Go through the lines below. Copy those with "Toto".
=== Begin Enclosure ===
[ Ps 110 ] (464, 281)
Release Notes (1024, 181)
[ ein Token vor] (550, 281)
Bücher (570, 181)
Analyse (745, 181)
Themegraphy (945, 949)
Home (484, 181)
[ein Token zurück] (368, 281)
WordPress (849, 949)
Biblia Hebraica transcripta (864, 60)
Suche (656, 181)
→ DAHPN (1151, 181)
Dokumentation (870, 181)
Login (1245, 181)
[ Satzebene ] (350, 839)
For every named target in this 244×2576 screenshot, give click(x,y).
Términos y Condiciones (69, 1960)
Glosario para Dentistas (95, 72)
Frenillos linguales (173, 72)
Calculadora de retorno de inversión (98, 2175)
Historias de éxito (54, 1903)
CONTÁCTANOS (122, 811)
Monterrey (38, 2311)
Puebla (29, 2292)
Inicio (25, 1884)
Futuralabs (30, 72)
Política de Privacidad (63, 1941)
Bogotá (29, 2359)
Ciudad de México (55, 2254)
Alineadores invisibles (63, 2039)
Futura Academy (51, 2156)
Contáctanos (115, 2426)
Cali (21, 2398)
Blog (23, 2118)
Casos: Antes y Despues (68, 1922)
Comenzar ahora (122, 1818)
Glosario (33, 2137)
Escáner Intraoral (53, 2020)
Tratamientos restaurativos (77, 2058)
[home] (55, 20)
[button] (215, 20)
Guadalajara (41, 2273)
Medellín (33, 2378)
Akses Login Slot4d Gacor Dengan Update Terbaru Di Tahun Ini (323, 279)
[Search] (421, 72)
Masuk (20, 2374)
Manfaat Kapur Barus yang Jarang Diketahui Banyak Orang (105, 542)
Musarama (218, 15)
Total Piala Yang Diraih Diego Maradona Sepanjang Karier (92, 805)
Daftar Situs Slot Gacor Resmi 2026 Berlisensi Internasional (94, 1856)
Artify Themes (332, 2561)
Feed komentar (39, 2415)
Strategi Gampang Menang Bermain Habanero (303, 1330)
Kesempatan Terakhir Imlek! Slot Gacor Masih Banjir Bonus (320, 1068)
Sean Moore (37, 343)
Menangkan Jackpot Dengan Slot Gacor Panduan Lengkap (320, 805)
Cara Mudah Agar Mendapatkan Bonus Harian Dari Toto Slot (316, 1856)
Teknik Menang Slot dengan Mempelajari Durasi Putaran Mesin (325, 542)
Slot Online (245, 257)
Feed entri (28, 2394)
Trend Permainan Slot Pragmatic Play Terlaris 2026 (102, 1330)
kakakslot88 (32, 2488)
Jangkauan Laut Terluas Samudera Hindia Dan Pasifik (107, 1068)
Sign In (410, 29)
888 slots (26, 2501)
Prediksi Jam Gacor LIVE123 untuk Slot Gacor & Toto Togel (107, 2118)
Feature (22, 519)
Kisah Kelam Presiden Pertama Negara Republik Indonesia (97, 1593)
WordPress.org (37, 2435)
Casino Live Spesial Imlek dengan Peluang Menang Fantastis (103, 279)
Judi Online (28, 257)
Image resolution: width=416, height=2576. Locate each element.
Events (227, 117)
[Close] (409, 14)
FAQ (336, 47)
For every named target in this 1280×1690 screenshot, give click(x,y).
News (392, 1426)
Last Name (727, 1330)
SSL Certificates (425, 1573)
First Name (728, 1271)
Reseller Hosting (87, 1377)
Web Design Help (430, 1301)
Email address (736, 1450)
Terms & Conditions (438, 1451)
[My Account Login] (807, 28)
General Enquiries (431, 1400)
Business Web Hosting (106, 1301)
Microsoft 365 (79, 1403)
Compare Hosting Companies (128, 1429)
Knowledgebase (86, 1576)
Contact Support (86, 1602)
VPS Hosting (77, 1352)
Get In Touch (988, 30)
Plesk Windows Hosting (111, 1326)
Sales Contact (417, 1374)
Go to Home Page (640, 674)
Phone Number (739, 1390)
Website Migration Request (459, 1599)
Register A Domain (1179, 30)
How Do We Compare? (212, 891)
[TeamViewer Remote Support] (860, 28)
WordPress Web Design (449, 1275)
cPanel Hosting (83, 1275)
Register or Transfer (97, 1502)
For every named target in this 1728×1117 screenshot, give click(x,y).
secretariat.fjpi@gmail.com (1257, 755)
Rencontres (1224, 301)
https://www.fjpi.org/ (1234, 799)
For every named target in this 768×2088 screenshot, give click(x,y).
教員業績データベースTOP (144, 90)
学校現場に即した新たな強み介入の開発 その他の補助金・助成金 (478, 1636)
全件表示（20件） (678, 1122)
=== End Enclosure ===
§ **FINAL ANSWER**:
Cara Mudah Agar Mendapatkan Bonus Harian Dari Toto Slot (316, 1856)
Prediksi Jam Gacor LIVE123 untuk Slot Gacor & Toto Togel (107, 2118)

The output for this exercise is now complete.